Problem to solve:
There is one span to output from the data below: the lines starting at the line with "HOME (430, 34)" and ending at the line with "AREA SEARCH (653, 34)". Output it exactly, ends included, nothing more.

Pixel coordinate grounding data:
....
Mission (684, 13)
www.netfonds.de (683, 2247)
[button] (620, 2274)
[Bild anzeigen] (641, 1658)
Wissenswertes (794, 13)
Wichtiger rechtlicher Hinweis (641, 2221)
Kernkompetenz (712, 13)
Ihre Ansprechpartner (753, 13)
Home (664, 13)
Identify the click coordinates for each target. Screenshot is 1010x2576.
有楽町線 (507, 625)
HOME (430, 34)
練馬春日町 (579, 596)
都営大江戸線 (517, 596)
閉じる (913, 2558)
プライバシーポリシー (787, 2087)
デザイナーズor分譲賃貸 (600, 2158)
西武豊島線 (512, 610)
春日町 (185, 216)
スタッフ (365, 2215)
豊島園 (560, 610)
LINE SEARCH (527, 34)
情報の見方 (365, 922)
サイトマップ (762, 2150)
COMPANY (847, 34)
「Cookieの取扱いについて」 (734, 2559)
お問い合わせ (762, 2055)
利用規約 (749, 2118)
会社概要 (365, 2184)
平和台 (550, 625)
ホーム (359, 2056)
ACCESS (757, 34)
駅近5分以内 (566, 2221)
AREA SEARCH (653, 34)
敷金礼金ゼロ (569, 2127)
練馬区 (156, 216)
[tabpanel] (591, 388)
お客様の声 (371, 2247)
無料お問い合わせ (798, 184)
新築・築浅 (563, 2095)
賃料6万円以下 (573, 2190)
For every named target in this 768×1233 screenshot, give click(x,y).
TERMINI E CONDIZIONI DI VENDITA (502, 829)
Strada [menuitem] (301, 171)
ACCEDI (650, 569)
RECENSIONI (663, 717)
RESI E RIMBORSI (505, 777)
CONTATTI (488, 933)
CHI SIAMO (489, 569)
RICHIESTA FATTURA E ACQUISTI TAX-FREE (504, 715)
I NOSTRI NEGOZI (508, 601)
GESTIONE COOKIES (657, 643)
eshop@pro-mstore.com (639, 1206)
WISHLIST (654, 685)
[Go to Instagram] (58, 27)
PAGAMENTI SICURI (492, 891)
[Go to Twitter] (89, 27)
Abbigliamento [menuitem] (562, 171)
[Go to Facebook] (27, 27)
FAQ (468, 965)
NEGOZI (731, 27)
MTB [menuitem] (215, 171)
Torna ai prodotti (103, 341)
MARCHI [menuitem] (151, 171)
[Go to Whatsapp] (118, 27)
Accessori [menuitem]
....
Solution to the problem:
HOME (430, 34)
練馬春日町 (579, 596)
都営大江戸線 (517, 596)
閉じる (913, 2558)
プライバシーポリシー (787, 2087)
デザイナーズor分譲賃貸 (600, 2158)
西武豊島線 (512, 610)
春日町 (185, 216)
スタッフ (365, 2215)
豊島園 (560, 610)
LINE SEARCH (527, 34)
情報の見方 (365, 922)
サイトマップ (762, 2150)
COMPANY (847, 34)
「Cookieの取扱いについて」 (734, 2559)
お問い合わせ (762, 2055)
利用規約 (749, 2118)
会社概要 (365, 2184)
平和台 (550, 625)
ホーム (359, 2056)
ACCESS (757, 34)
駅近5分以内 (566, 2221)
AREA SEARCH (653, 34)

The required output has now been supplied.